#### The data
______________________________
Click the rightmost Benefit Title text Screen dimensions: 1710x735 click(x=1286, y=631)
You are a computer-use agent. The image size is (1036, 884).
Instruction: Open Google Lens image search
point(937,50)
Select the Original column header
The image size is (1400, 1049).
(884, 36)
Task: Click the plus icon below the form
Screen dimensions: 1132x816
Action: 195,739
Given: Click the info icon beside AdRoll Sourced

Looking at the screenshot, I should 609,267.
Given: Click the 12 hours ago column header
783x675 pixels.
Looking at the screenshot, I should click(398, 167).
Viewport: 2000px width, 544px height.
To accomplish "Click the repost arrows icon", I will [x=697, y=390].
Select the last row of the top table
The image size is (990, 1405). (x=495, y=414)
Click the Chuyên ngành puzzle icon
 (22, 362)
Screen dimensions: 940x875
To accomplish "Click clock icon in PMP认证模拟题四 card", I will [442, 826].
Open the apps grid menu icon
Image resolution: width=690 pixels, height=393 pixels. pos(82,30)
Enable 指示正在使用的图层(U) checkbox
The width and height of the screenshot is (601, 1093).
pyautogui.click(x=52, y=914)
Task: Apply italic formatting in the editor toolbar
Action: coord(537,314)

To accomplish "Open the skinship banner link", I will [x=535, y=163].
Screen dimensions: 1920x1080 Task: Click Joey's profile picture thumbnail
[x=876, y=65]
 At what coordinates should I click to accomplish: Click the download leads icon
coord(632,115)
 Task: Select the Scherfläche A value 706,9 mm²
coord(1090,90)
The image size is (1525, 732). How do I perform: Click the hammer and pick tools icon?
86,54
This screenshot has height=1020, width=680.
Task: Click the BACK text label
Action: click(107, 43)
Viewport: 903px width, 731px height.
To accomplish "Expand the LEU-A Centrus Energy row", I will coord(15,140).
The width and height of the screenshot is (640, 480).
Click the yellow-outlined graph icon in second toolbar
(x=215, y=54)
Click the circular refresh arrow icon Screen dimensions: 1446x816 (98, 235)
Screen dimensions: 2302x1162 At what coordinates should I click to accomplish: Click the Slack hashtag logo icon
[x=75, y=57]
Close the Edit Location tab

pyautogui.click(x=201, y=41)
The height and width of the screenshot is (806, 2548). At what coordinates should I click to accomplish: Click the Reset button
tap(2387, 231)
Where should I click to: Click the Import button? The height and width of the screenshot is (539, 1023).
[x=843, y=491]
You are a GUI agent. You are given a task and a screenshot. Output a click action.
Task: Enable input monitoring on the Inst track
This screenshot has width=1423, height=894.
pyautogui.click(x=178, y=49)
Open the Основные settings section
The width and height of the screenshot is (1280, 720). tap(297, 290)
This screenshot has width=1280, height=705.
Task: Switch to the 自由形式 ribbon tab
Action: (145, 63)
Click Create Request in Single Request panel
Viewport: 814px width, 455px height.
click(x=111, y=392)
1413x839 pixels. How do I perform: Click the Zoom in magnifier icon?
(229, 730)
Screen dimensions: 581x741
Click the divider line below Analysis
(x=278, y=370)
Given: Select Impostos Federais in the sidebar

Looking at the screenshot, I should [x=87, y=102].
______________________________
#### Required action
Select every line above that contains the word "agent", and copy it.

#### Exercise result
You are a computer-use agent. The image size is (1036, 884).
You are a GUI agent. You are given a task and a screenshot. Output a click action.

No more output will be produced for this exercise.